The dogs and the goats share another old chicken shed. Goats are quiet. As long as turkey hunters don’t shoot into the building. Or unless the geese honk too much when they fly in. That can get the goats stirred-up as you might imagine.

I may have heard an owl, but bobby swears he doesn’t have an owl. He hasn’t even heard one and he thinks I’m just making it up.

Otherwise, “You were hearing my very own little zoo,” he brags.

I asked: Do you ever get any complaints from neighbors?

“If someone calls to complain I tell them that the animals belong to Sheila,” he says rather smugly.

He’s telling the truth, Sheila says. And he’s not so much help taking care of the animals, either. Most of the work is done by Sheila and their daughter, Taylor.

Bobby is pretty good at supervision and witty comments.

He would do more if he could just catch his breath from laughing at the newspaper columnist’s ignorance.

=—-= — =

(Old column continued) AN OBITUARY last week in the “Texarkana Gazette” had a Nashville connection even if our town wasn’t mentioned.

Chester Chandler “C.C.” Barnett of Texarkana died and was buried at age 88. Even up into his mid-80s CC kept working, and he frequently called upon the Tyson plant here on behalf of a Shreveport chemical company.

I always knew when CC was in town because one of his big old Cadillacs would be taking up two parking spaces at Western Sizzlin where he loved to take lunch.

CC was a vintage car collector, noted for his big fin preferences. He once told me that he liked to take one of his lunkers out on I-30 early on Saturdays and stir up the dust to New Boston and back at 120 mph.

His “CC” nickname was ironic because he was a staunch Baptist and wouldn’t dream of taking a drink (for you other staunch teetotalers, “CC” is also the abbreviation for Canadian Club rye whiskey which some hell-bound people take internally).

It was this Baptist connection that linked CC Barnett and me.

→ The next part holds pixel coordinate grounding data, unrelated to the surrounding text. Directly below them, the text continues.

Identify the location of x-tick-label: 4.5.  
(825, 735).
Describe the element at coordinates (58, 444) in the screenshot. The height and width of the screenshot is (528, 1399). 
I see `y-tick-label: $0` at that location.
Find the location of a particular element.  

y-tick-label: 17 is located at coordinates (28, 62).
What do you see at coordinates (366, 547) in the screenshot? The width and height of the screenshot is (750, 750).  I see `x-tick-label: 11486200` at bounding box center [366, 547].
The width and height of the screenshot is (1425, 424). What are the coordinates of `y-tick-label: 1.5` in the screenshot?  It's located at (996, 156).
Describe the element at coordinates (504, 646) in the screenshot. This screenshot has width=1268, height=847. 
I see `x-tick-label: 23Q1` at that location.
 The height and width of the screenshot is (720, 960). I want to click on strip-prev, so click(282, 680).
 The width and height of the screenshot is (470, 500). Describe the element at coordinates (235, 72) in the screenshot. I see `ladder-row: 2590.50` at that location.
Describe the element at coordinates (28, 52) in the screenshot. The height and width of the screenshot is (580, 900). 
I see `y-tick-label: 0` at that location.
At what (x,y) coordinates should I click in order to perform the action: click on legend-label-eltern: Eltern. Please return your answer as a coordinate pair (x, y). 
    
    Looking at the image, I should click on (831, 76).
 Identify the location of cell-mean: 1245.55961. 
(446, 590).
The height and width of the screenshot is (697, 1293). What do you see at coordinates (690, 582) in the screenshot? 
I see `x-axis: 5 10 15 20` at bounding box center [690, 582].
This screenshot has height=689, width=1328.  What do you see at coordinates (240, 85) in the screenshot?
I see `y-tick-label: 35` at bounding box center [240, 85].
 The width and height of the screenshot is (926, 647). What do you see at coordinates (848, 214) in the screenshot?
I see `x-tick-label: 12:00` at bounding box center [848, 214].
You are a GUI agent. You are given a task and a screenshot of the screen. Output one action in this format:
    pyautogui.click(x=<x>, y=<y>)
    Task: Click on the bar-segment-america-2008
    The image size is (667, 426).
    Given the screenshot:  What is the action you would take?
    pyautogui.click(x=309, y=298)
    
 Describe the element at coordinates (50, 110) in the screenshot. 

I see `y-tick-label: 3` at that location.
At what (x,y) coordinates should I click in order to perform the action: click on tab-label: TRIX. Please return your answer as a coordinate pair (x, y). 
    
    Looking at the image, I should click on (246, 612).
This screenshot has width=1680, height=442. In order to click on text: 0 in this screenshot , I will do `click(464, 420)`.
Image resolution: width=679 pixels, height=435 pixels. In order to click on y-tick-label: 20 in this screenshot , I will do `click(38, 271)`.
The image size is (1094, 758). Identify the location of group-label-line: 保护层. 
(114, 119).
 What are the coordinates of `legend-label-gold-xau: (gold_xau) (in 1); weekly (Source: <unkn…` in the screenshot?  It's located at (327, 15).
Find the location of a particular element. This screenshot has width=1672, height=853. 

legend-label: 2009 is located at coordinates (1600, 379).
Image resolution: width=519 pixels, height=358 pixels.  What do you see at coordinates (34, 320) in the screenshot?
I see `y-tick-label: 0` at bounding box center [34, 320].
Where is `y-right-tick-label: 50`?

Jane and I stopped at his house a few years ago to gawk at the old Cadillacs that lined the driveway. He waved us onto his property and gave us a tour of all of his vintage cars. He was a most friendly, affable gent.

I introduced myself and he began laughing.

He said that a few years earlier he had bought some old Downtown Baptist Church meeting records that had found their way into a garage sale in Texarkana. Noted in the records was a church meeting in which several couples were expelled from the membership because they had gone to the opera on Sunday.

One man in the audience had fallen asleep during the meeting. When the “churched” couples got up to leave, the sleepy guy assumed the meeting was over and he got up and left, too.

The secretary thought that the man was quitting the congregation to show sympathy for the expelled couples.

When everything was straightened out, the meeting was called to order again, and the man was re-admitted to the congregation in good standing.

His name? Louie Graves, my paternal grandfather and namesake.

Even Bobby Miller would find it hard to believe that a teetotaler Baptist is in my ancestry. 

=—-= — =

THE TWINS: Dumb and Dumber. Some college football fans’ opinion of the committee that picked the playoff ‘Final Four.’ Not me.